If something bad happens to a child on the way to school and school don't alert the parent to the child's absence, nobody would be looking for that child until they didn't arrive home from school.

Exactly! Why on earth are pople blaming op

nymum · 31/03/2023 18:53

I honestly can’t believe all of the posts saying OP should have known and it’s not the school’s fault. Ridiculous. It is the school’s responsibility to inform a guardian if a child is not at school and ask why. The school keeps track of unauthorised absences for a number of reasons, including safeguarding. I forgot to inform my DD 16’s school of her absence recently and I had an email, text and phone call within the first hour. I was at work (in a school) and didn’t look at my phone and DH was also contacted when they didn’t reach me. That’s been my experience with all of my DC and at the schools I’ve worked in.

AllThatFancyPaintsAsFair · 31/03/2023 18:59

Sugarfree23 · 31/03/2023 18:06

@Winter41 How would they know if a child had phoned in or sent a text pretending to be mum or dad?

I can only speak for my children's secondary where the parent has to leave a voice message on the attendance phone line. I'm guessing they can tell if the child pretends to be the parent.

Do any schools allow texting? That would be a safeguarding issue and ripe for abuse imo

Sugarfree23 · 31/03/2023 19:10

Mine make you phone and talk to the answer phone.
I doubt the person listening to the voice mails will be able to be certain that the person on the other end of the line is who they say they are.

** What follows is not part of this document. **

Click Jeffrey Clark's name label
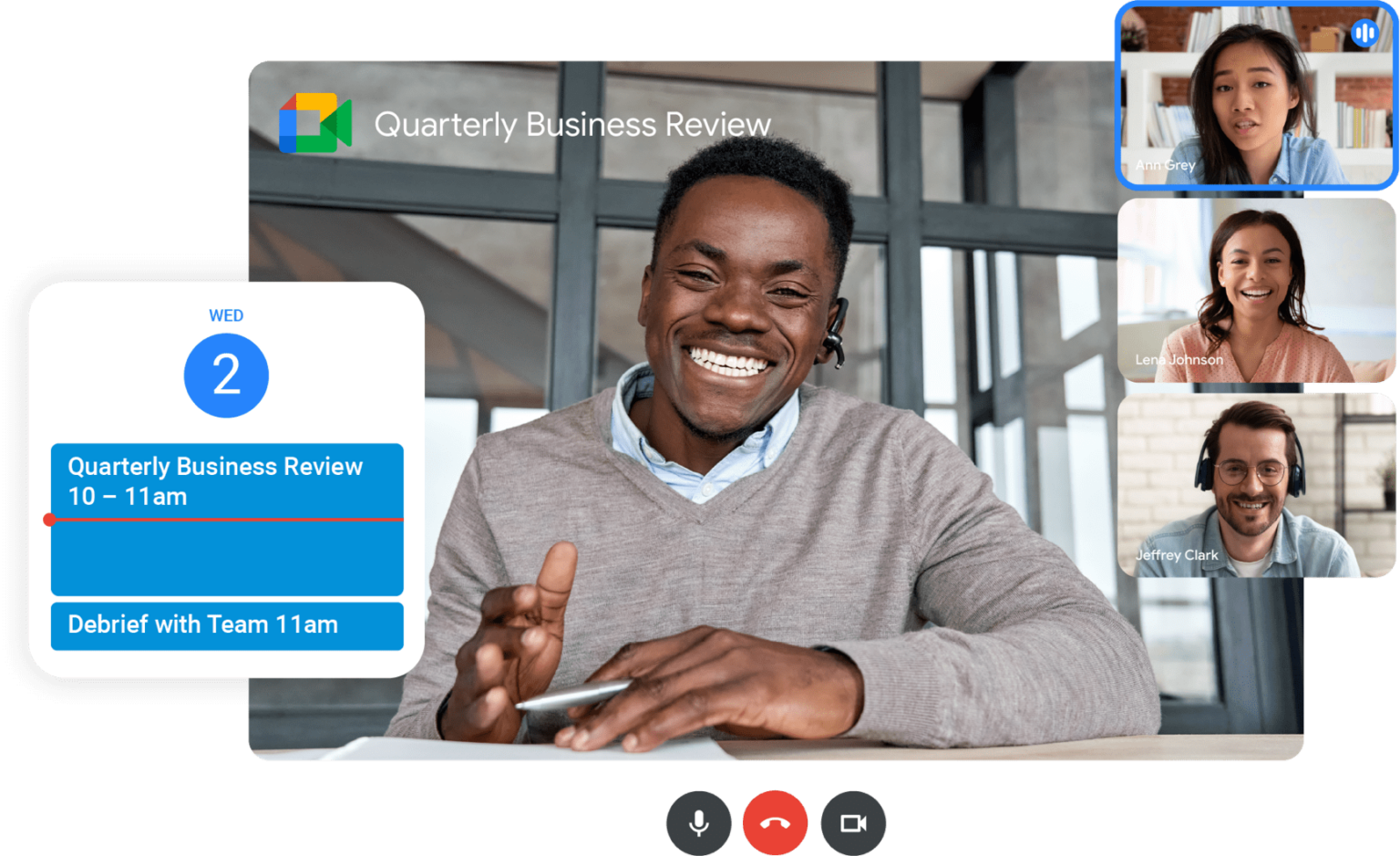click(1179, 555)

It might seem that I'm defending the school but I just don't believe a child didn't turn up for 3 days without the school raising concerns.

I'm convinced he's called in pretending to be sick or the school have called the house phone and he's said he was off ill.

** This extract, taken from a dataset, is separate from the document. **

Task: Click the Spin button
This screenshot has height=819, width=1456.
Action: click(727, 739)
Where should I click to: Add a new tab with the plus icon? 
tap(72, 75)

AllThatFancyPaintsAsFair · 31/03/2023 19:18

Sugarfree23 · 31/03/2023 19:10

Mine make you phone and talk to the answer phone.
I doubt the person listening to the voice mails will be able to be certain that the person on the other end of the line is who they say they are.

It might seem that I'm defending the school but I just don't believe a child didn't turn up for 3 days without the school raising concerns.

I'm convinced he's called in pretending to be sick or the school have called the house phone and he's said he was off ill.

Maybe im misunderstanding but isnt the issue here that the school knew that the son was absent without any explanation, no one has been pretending anything have they?

Solonge · 31/03/2023 19:23

Clearly a lot of mums on this thread dont have full time jobs and teenage kids! If you leave for work at 8.15 and are home at 6….and your child acts normally and the school dont let you know they are absent….do tell how this mum is supposed to find out? Honestly, so many smart arse comments about ‘you should know’…. If you make that comment tell us all how many hours you work!

Sandwidged · 31/03/2023 19:25

This is a safeguarding fail on the part of the school. It’s not acceptable they didn’t notice or check in with you on day 1.

cansu · 31/03/2023 19:27

so what consequence will he be having for braking your trust and truanting for three days?

I am guessing none. You have decided to focus on the school rather than on your child lying and truanting. You are right the school should have called. However, it is on you to make sure he goes to school. You know now that he cannot be trusted.

BasketFlowers · 31/03/2023 19:28

Dreamer20 · 30/03/2023 21:36

Well rather than directing your annoyance at the school, maybe take it up with your delinquent son!

Really?!

The school should have called on day 1 of absence - the school is at fault for not contacting the parents straight away.